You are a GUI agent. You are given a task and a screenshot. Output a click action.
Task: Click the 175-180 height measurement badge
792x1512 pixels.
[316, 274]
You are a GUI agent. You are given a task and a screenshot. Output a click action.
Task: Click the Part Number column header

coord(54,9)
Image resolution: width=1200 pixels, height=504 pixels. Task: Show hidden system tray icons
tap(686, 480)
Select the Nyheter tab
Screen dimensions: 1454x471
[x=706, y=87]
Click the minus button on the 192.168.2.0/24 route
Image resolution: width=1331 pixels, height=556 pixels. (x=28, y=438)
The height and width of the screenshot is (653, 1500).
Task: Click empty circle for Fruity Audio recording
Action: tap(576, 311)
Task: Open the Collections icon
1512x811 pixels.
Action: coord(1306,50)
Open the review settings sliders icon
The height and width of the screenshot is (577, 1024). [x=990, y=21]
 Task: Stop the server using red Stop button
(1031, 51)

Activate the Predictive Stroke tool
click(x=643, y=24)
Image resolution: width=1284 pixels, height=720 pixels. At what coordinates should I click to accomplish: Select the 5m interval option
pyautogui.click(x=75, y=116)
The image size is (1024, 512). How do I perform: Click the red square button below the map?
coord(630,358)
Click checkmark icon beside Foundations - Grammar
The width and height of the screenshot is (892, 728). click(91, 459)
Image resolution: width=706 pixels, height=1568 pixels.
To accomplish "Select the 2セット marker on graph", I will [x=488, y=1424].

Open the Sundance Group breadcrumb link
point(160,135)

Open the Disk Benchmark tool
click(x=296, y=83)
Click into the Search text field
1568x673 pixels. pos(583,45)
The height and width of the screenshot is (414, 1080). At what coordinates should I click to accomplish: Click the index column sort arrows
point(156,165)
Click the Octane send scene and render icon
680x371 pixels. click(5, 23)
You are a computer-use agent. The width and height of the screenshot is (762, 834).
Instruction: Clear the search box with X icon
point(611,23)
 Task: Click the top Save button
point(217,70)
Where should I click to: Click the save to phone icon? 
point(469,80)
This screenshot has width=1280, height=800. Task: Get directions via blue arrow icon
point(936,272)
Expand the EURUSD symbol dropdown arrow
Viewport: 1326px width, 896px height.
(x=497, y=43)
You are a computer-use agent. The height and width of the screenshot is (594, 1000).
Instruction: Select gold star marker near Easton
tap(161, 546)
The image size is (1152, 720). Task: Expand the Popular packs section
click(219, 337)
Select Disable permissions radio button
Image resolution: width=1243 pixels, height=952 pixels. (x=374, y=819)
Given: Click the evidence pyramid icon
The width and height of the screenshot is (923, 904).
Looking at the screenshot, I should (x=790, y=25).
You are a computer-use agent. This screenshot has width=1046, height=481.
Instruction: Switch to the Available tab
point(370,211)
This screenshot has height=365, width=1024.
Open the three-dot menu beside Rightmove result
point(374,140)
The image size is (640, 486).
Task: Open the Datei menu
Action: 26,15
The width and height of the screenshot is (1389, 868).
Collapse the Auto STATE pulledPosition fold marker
□ □ □ □ □ □ □
- WORK REQUEST: Look above for the line containing "The height and width of the screenshot is (414, 1080)." and the line containing "You are a computer-use agent. The width". Transcribe both, with the lines between them, exactly.

- REPLY TO THE EXERCISE:
The height and width of the screenshot is (414, 1080). At what coordinates should I click to accomplish: Click the index column sort arrows
point(156,165)
Click the Octane send scene and render icon
680x371 pixels. click(5, 23)
You are a computer-use agent. The width and height of the screenshot is (762, 834).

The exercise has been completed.